You can’t make all seven happy, you know

Here I am again, fleetingly, and now boasting a 50% attendance record at the Arsenal this season (it’s a pass – but must do better).

I’m looking forward to Hull City’s arrival, if only for the novelty of attending an actual football game in the flesh. Reading a bit today about Vermaelen and Monreal and Jenkinson – good players all, but bowing to the solidity of Gimertescielgna – it struck me that there are downsides to every slice of good news.

The good news of course being that we have settled upon a solid defensive partnership for the first time in years. We can swivel the midfield as we please – and have done – but the elixir of success at the back is not something to act the goat with, in Wenger’s view, and I’m inclined to agree with him.

It leaves three good defenders warming the bench, hardly ideal for them in a World Cup year. Or for any ambitious player in any year, if we’re honest. Of those, Jenkinson is probably the least restless, learning as he is, and having an Arsenal lampshade as he does. He should take heart from the fact that a year ago, when Sagna’s form was stodgy, he had a good run in the side and did well. This season he’s had only four starts and it must be hard for a young player to be such a bit part. Tomorrow, with Sagna injured, he is “likely” to get his chance – and if he does you can be sure City will ping some balls his way so he’ll need to be sharp from the off.
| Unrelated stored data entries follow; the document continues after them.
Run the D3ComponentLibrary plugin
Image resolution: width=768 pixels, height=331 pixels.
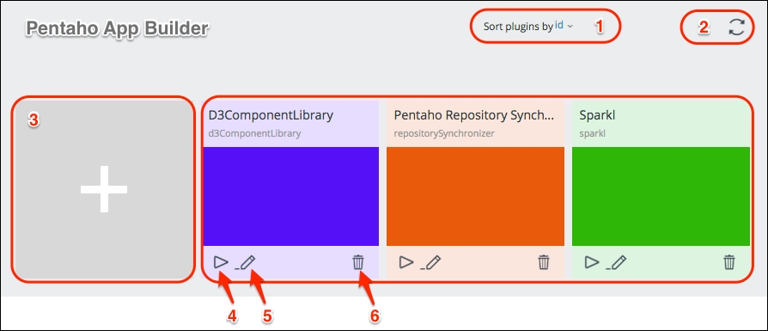point(221,262)
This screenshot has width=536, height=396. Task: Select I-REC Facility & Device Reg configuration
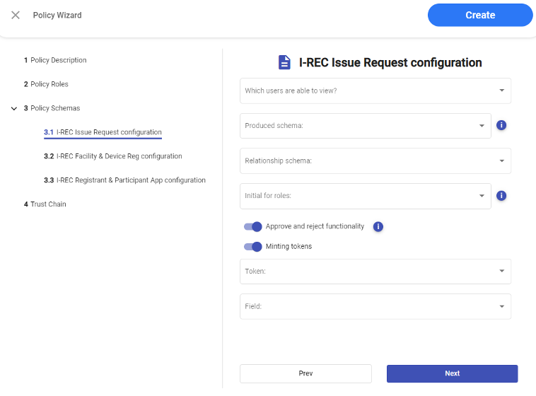[x=113, y=156]
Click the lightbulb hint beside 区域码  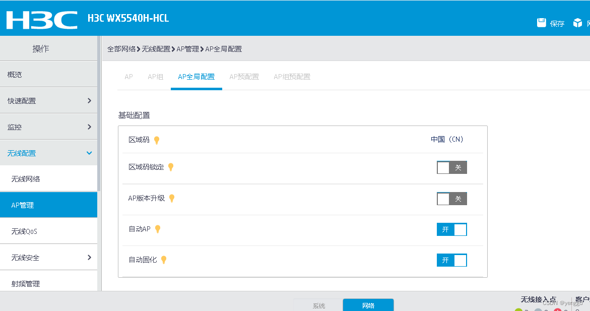point(156,140)
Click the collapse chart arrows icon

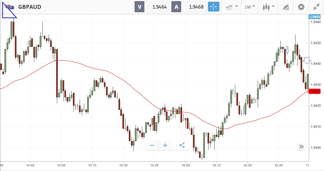pos(316,7)
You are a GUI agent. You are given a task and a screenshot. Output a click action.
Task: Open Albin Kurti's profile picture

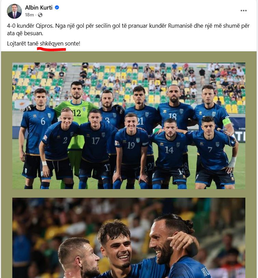tap(14, 11)
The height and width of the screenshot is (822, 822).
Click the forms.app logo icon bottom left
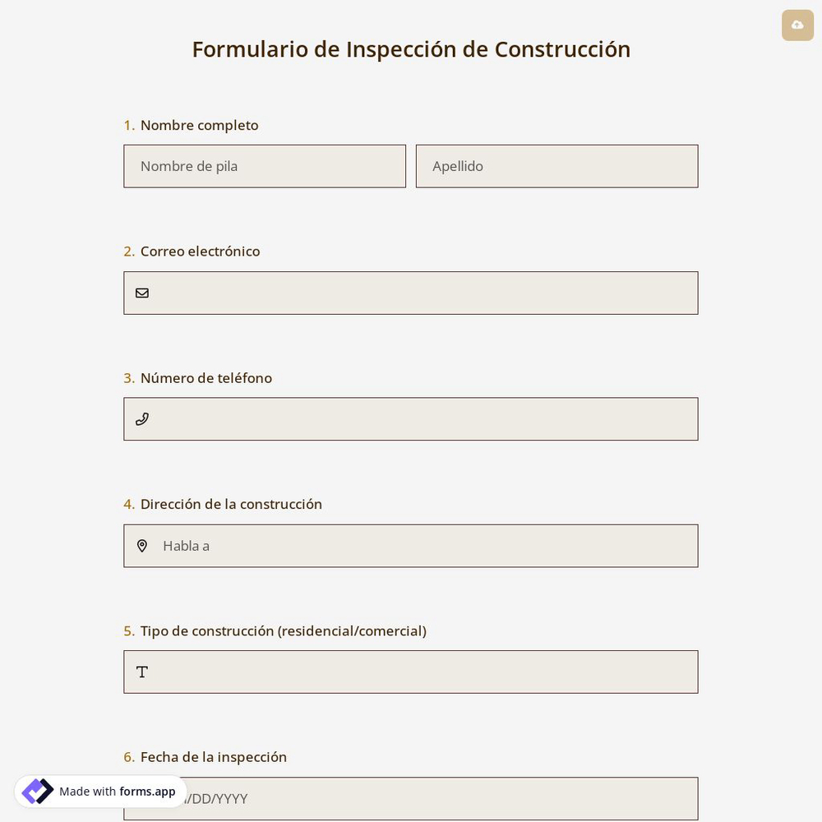[38, 791]

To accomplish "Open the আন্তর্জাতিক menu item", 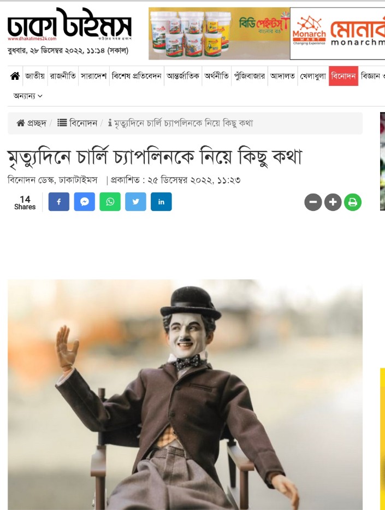I will coord(183,76).
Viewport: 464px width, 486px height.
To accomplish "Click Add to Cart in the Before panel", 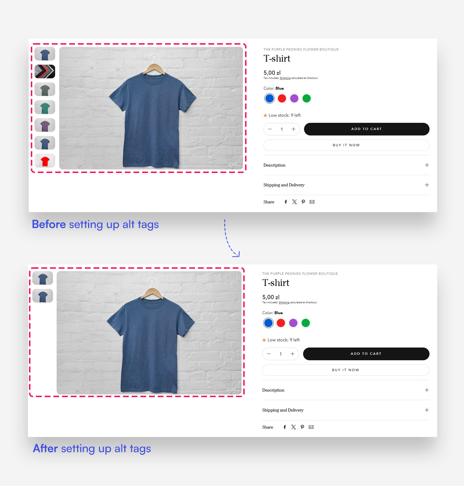I will [x=366, y=129].
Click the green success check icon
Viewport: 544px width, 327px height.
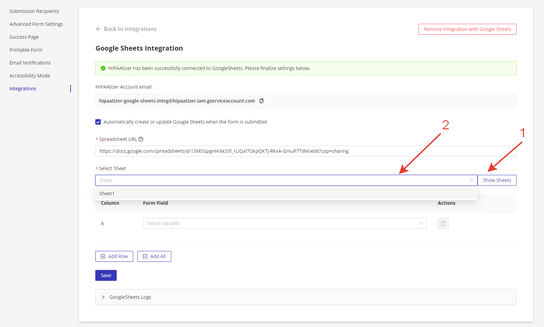click(103, 68)
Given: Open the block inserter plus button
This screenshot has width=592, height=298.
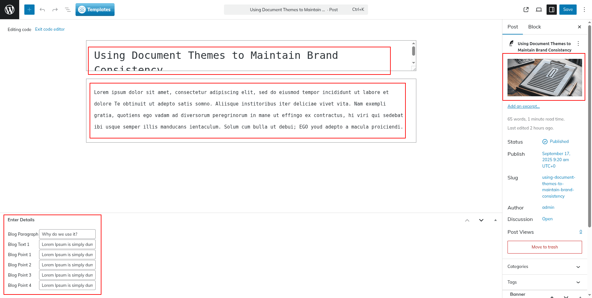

As for Vermaelen and Monreal, there’s no doubt they’d prefer to play more. Neither has nearly swerved off the road in disgust, mind you. They might be getting frustrated and if they were who could blame them, but you can be sure Wenger won’t be losing much sleep over it.

Having a settled defence with talent itching to get at a chance in reserve is pretty much the dream of any manager. Gone are the days of Silvestre, The Squill and Eboue. Senderos and Djourou are long banished. Only the ghost of Igors Stepanovs remains. It is said that late at night you can hear his spectral studs rattling on the concourse concrete.

They’re gone I tell you – gone! Instead we have Vermaelen and Monreal and Jenkinson. Result.

Sorry chaps – stiff upper lip. Your time will come.

One nil to the Arsenal²

Sunderland 0-1 Arsenal

Backs-to-the-wall, fighting spirit, riding our luck, throwing our bodies at everything, defiance &c. (And I’ll skate over ‘missing a hatful in the first half’).

Yes, there’s something deeply satisfying about a one-nil away win in these kinds of circumstances, where at the end of the game the shirt colour can be described as ‘off-brown’ and Szczesny’s back has huge bruises on from being patted so hard and so often by his teammates.

The big Pole – who has been a bit skittish of late – pulled off a couple of blinding point-blankers. Such are the fine lines between success and failure that had he not done so we’d this morning have been wailing and caterwauling (Cattermoling?) about more dropped points.

A couple of observations:

The Corporal deserved to be sent off, with two badly-timed lunges, and while it could have been costly I find it hard to be too critical. I’m not sure he’s started in the league since that confidence-sapper at home to Swansea (when to be fair he did make a majestic howler). And yesterday he was drafted in at the last minute, which means he probably wasn’t mentally ready. It just goes to show what a run of games, or a single mistake, can do to your season. Earlier in the autumn he filled in admirably for Sagna, with no complaints. Now he looks rusty. He needs to cut out the wild stuff but he’ll be fine.

The former contract rebel needs to sharpen his arrows a bit, sure, as does Giroud, but overall Theo really is growing into his shoes (abysmal – Ed) and is having a tremendous season. Top scorer with 18 goals, his confidence is right up and he’s a really important cog in the machine just now. Again, autumn seems a long way off – when Wenger wasn’t playing him and a lot of the fans were in two minds about his worth. I don’t doubt there are still plenty who think he engineered a salary above his value, but at 23 he is now maturing lickety-split and can you imagine how sour we’d have felt had he walked away in the summer for free, on this kind of form, to either Chelsea or City or United? Sour as the blazes, that’s what I’d have felt.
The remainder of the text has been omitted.